VOA: John Kirby, thank you so much for joining VOA today. I’m going to start with the news of the day which is the killing of the ISIS (Islamic State of Iraq and Syria) leader in Syria, Maher al-Agal. Can you explain or can you share any more of his identity beyond his nom de guerre. The Pentagon also said that he’s one of the top five leadership in ISIS. What are the statuses of the other four?
NSC COORDINATOR FOR STRATEGIC COMMUNICATIONS JOHN KIRBY: Well, I don’t get into intelligence issues. Obviously, we continue to be interested in degrading ISIS capabilities in Iraq and Syria, that remains a core function of U.S. military forces that are in those areas. This gentleman here was one of the top five. So he was right at the very senior echelons of the leadership and now that he’s been taken off the battlefield, we know, based on his leadership and what he was focused on, that this will degrade ISIS capabilities. This will affect their ability to resource themselves to plan to organize and to conduct attacks.
VOA: Now moving on to the Middle East trip, this is a complicated trip for President (Joe) Biden. In Israel, he will be meeting a caretaker government. In Saudi Arabia, he will be meeting the leadership of a kingdom he was characterized as having no redeeming values. Can you describe what would be the indicators of success for this trip, as well as the broader aim for the administration in the region?

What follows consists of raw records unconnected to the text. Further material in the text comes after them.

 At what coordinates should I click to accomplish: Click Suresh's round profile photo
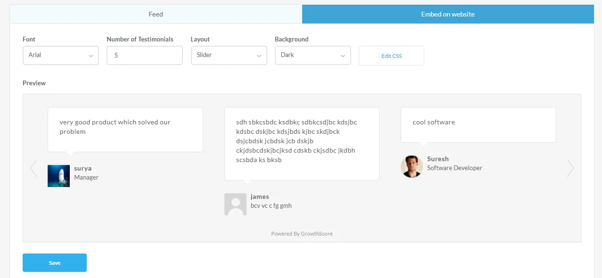tap(412, 166)
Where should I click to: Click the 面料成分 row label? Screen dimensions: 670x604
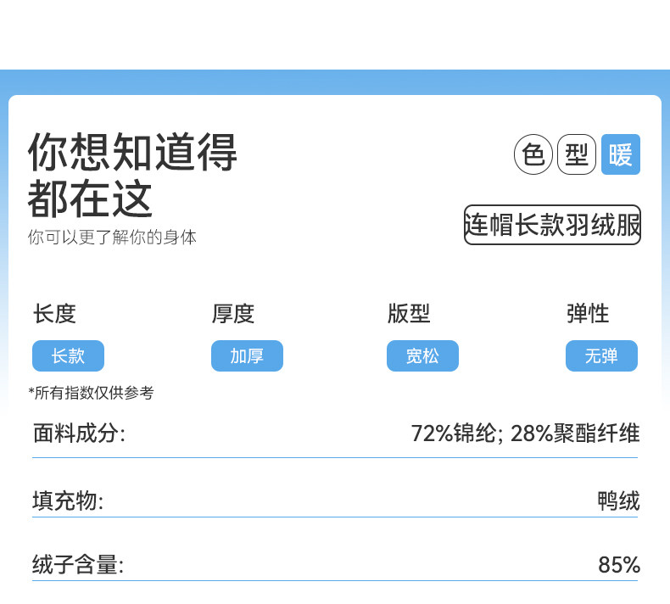(x=79, y=434)
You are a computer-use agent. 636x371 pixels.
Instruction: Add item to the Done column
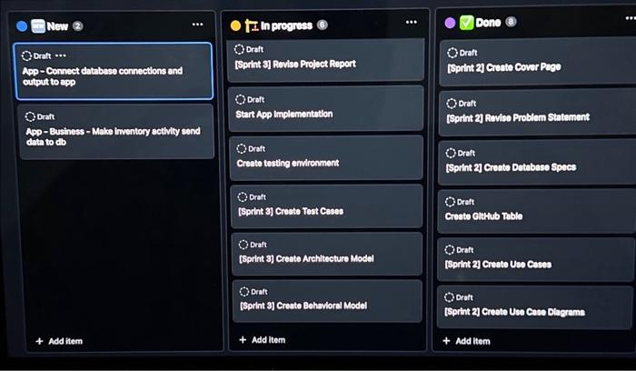click(x=466, y=341)
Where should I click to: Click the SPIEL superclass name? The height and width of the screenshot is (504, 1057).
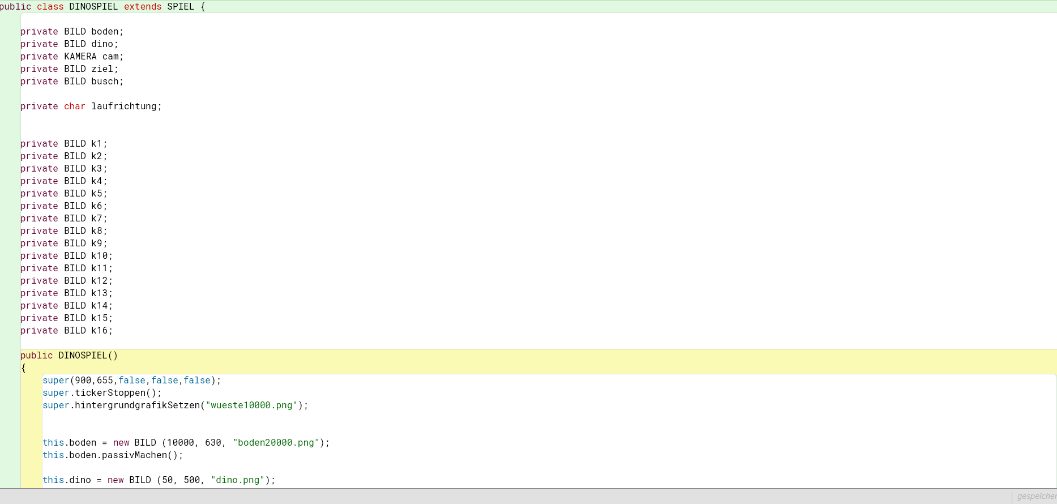pyautogui.click(x=181, y=7)
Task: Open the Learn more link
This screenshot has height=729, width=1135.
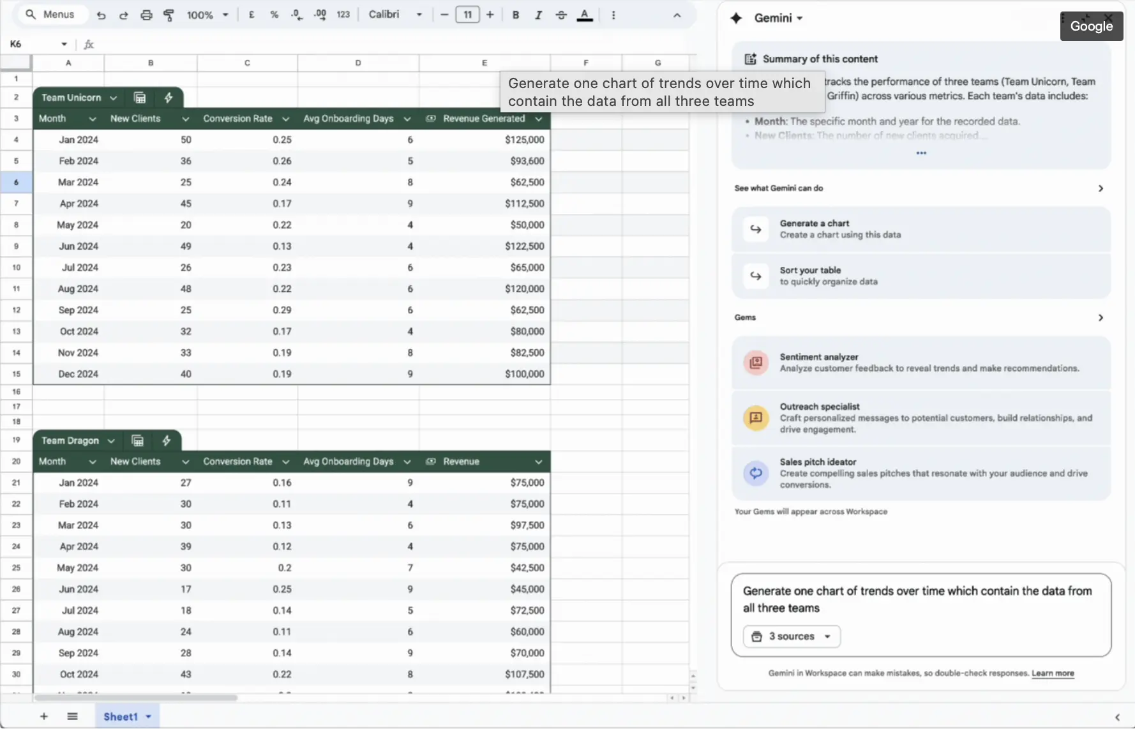Action: point(1053,673)
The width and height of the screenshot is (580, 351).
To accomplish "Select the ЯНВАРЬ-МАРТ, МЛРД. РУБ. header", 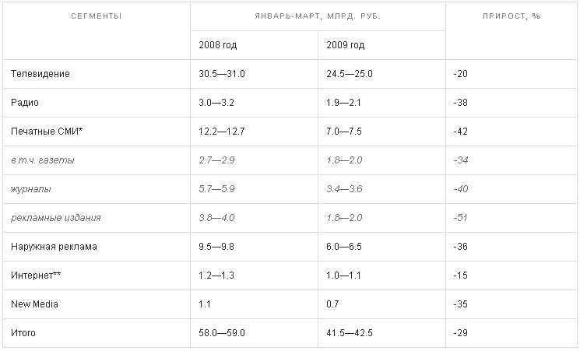I will [x=318, y=16].
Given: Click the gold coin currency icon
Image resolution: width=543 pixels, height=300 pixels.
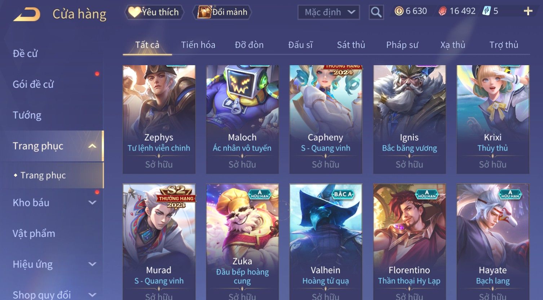Looking at the screenshot, I should (399, 12).
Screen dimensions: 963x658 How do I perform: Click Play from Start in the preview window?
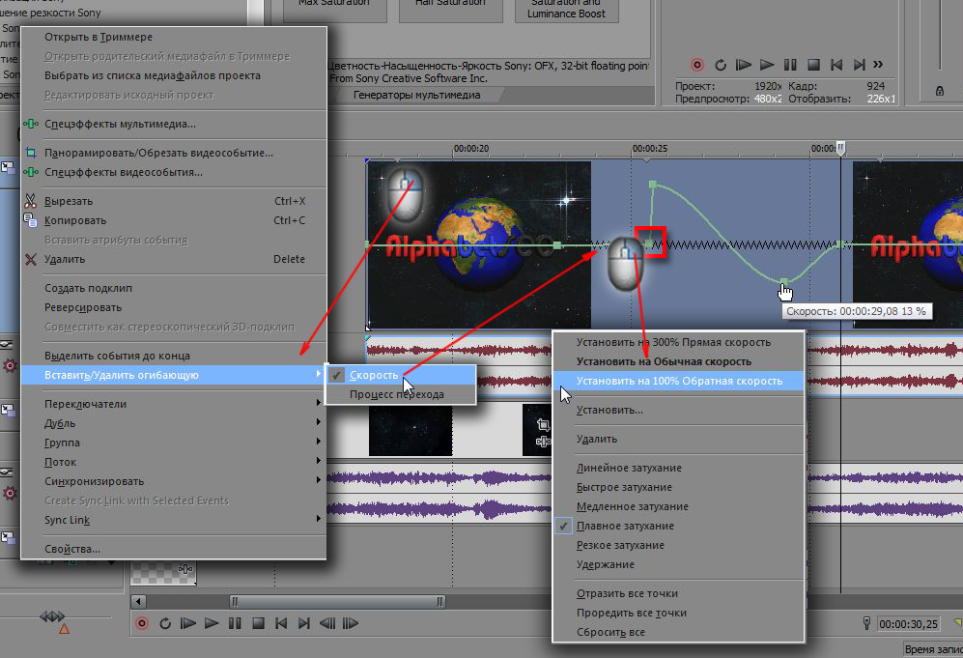[743, 65]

KIRBY: There’s so much that needs to be discussed on this trip and the agenda is quite extensive, between going to Israel and furthering our defense partnership and reaffirming our ironclad commitment to Israel’s defense to meeting with (Palestinian) President (Mahmoud) Abbas and to reaffirming our commitment to a two-state solution between Israel and Palestine. And then of course in Saudi Arabia, where we will have bilateral discussions with King Salman and his leadership team.

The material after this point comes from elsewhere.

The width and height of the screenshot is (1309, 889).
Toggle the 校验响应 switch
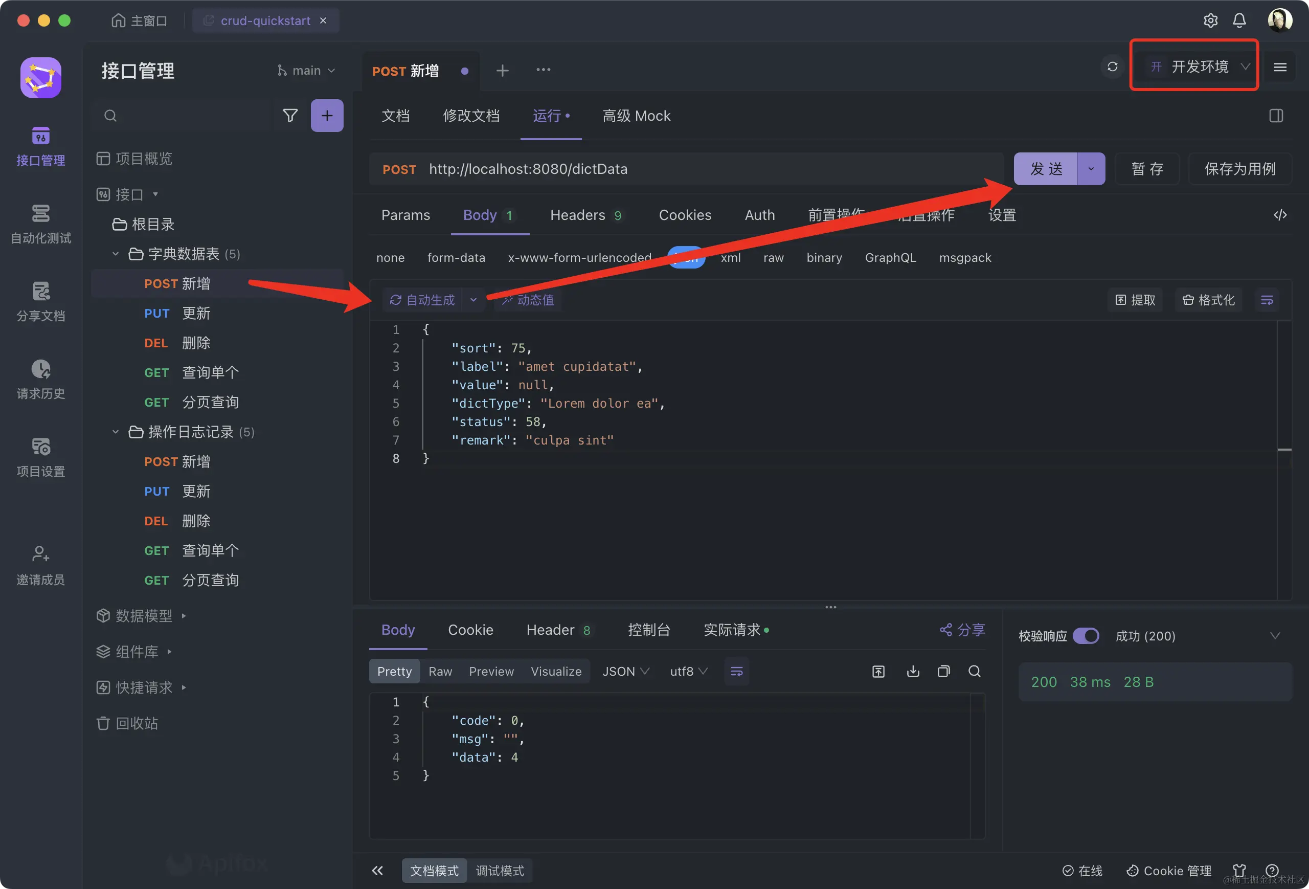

Again, this (has been) a strategic partner for 80 years. The Saudi pilots flew with American pilots as they went after ISIS targets in 2014. Saudi sailors still today are sailing with American sailors in the Persian Gulf, trying to minimize the Iranians’ destabilizing activities there, in their maritime environment. They are a strategic partner. And there’s a lot to talk about whether it’s counterterrorism, whether it’s certainly about the Iranian threat or the war in Yemen.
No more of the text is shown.